Alzheimer's disease (AD), also known simply as Alzheimer's, is a neurodegenerative disease characterized by progressive cognitive deterioration together with declining activities of daily living and neuropsychiatric symptoms or behavioral changes. It is the most common type of dementia.
The most striking early symptom is the loss of memory (amnesia), which usually manifests as minor forgetfulness that becomes steadily more pronounced with illness progression, with relative preservation of older memories. As the disorder progresses, cognitive (intellectual) impairment extends to the domains of language (aphasia), skilled movements (apraxia), recognition (agnosia), and those functions (such as decision-making and planning) closely related to the frontal and temporal lobes of the brain as they become disconnected from the limbic system, reflecting extension of the underlying pathological process. This pathological process consists principally of neuronal loss or atrophy, principally in the temporoparietal cortex, but also in the frontal cortex, together with an inflammatory response to the deposition of amyloid plaques and neurofibrillary tangles.

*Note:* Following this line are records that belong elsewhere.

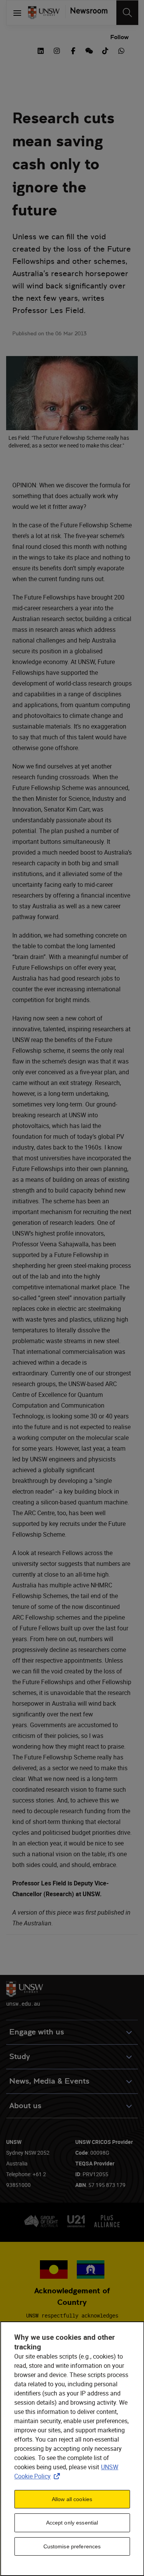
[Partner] (87, 12)
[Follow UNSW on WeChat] (89, 50)
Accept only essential (72, 2523)
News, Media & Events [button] (49, 2081)
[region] (72, 2448)
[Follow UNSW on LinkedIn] (40, 50)
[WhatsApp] (121, 50)
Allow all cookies (72, 2499)
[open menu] (17, 12)
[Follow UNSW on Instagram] (57, 50)
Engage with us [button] (36, 2032)
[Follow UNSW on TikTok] (105, 50)
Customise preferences (72, 2546)
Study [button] (19, 2056)
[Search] (127, 12)
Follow (119, 37)
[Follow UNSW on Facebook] (73, 50)
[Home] (44, 12)
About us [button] (25, 2105)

The ultimate cause of the disease is unknown. Genetic factors are known to be important, and dominant mutations in three different genes have been identified that account for a much smaller number of cases of familial, early-onset AD. For the more common form of late onset AD (LOAD), ApoE is the only repeatibly confirmed susceptibility genes for AD. In 2007, evidence suggested a possible association between SORL1 alleles and late onset of AD.